A private funeral and commemoration service attended by family members and former players has been held for former Australian captain and legendary cricket commentator Richie Benaud.
Former players Shane Warne and Ian Chappell attended, as did former team-mate and Anglican lay-preacher Brian Booth, who led the service.
Benaud died on Friday, aged 84, after complications from skin cancer.
He was remembered in a private funeral attended only by his immediate family.
But later at the commemoration service, Warne and Chappell were joined by former Australia captain Mark Taylor and current test skipper Michael Clarke.
In the memorial booklet, Benaud’s family described him as “a special person who means so much to each of us in many different ways”.

= ACTION ITEM A =
In the passage on Richie Benaud's funeral, who led the commemoration service?
= ACTION ITEM B =
Extend the passage on Richie Benaud's funeral with a few sentences that follow on from its final line.
The items that come next are not needed for this work.

= EXTRACTED INFORMATION =
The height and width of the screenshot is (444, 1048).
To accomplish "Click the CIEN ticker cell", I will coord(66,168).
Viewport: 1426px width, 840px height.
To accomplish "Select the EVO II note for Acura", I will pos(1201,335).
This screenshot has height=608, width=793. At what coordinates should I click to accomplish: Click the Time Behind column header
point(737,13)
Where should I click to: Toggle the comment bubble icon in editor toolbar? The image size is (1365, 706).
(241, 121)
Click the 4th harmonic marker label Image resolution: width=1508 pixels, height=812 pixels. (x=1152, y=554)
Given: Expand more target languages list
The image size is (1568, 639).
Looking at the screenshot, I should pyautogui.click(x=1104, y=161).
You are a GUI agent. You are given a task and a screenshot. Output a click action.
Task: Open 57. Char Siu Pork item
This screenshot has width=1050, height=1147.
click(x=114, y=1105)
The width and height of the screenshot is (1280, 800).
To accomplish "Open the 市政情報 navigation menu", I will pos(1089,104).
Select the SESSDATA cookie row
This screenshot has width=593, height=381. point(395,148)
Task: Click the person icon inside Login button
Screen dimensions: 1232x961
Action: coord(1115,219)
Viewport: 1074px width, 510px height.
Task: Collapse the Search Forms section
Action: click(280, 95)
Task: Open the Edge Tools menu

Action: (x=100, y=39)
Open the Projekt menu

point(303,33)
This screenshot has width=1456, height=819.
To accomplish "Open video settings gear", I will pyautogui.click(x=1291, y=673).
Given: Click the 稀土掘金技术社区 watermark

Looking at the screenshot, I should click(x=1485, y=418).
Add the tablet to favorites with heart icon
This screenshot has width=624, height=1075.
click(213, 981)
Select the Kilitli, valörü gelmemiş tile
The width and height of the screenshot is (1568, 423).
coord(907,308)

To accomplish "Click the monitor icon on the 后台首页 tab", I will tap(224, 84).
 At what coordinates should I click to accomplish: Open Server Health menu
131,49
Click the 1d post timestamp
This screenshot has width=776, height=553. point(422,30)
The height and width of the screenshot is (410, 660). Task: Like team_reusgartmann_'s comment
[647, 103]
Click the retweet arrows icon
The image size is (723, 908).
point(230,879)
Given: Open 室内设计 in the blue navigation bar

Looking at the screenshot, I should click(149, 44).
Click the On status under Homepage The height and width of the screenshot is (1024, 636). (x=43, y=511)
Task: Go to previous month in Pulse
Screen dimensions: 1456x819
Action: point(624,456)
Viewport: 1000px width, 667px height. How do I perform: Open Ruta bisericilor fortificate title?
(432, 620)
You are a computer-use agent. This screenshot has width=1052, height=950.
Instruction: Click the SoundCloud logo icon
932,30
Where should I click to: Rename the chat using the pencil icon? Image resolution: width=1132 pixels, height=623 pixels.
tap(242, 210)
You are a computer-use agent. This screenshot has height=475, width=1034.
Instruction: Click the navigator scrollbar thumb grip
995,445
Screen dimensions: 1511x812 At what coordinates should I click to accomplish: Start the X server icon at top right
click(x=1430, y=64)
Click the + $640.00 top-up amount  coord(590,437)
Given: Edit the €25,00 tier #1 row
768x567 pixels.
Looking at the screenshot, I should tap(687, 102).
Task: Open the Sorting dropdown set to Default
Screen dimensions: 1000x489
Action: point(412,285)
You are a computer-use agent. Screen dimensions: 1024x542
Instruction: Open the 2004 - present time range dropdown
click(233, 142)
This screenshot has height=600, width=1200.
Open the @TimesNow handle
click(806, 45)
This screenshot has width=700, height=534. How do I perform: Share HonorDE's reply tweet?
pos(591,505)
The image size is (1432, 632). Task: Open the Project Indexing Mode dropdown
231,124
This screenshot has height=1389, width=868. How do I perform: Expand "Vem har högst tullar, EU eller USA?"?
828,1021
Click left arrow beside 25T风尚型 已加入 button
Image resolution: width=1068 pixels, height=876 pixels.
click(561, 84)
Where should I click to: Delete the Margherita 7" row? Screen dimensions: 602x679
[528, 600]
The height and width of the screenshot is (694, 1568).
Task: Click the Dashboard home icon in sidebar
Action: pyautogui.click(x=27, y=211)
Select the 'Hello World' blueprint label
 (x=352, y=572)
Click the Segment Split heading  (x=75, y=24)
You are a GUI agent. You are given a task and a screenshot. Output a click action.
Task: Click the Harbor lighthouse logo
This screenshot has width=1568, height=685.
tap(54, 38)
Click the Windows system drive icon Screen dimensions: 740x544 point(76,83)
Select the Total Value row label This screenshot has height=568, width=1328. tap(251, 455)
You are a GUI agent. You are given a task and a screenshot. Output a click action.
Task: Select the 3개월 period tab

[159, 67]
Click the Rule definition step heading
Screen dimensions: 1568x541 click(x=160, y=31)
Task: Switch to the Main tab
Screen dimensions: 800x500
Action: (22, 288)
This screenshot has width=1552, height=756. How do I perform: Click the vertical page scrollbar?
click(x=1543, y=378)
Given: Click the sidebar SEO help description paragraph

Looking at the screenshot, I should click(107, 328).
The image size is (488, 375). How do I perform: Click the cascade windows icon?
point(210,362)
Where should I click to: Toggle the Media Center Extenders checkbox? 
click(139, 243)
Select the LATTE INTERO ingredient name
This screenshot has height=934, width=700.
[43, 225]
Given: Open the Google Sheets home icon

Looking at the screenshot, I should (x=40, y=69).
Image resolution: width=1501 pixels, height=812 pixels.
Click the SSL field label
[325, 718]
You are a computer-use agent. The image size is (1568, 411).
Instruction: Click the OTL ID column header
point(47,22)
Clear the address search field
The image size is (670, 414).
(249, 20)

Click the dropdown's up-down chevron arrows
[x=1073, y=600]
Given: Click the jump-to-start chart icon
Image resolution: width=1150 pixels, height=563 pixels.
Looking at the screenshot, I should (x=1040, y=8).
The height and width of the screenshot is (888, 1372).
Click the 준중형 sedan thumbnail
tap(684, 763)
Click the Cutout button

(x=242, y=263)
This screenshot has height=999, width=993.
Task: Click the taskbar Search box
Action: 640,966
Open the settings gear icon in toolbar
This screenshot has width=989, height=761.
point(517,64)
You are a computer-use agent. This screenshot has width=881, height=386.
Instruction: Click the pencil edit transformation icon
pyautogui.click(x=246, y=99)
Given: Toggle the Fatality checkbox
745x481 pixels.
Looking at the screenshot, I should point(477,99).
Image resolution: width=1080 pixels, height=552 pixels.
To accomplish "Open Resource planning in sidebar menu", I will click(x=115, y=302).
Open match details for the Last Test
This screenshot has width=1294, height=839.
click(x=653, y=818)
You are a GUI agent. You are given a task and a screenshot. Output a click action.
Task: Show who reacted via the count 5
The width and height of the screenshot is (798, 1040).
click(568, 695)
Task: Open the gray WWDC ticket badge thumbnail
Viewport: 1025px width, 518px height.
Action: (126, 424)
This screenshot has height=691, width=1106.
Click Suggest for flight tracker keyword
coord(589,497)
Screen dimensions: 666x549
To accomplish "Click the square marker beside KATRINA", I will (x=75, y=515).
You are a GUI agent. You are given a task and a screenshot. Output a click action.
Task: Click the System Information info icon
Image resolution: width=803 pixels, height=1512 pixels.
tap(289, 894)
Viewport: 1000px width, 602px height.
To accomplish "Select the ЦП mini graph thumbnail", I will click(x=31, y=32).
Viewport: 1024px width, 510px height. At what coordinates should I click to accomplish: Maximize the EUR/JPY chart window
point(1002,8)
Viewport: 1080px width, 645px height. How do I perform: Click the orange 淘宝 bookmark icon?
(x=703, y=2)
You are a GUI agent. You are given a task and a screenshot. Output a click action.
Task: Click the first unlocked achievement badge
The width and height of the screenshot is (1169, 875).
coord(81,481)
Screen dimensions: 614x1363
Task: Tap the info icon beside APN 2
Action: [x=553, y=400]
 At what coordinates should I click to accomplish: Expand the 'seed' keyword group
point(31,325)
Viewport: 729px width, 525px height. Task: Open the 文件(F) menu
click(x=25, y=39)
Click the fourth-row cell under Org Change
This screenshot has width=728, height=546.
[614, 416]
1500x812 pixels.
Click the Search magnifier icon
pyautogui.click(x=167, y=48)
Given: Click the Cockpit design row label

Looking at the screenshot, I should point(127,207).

= RESULT A =
Brian Booth, a former team-mate of Benaud's and an Anglican lay-preacher, led the service.

= RESULT B =
On Sunday his family “kindly declined” an offer by Australian Prime Minister Tony Abbott’s to have a state funeral in favour of something “very quiet and very private”, Mr Abbott said.
A pioneering leg-spin bowler, Benaud played in 63 Tests – 28 as captain – before retiring in 1964 to pursue a career in journalism and broadcasting, including a long association with the BBC.
His final commentary in England came during the 2005 Ashes series, but he continued to work for Channel Nine in Australia until 2013.
Cricket Australia chairman Wally Edwards described Benaud as “the iconic voice of our summer”.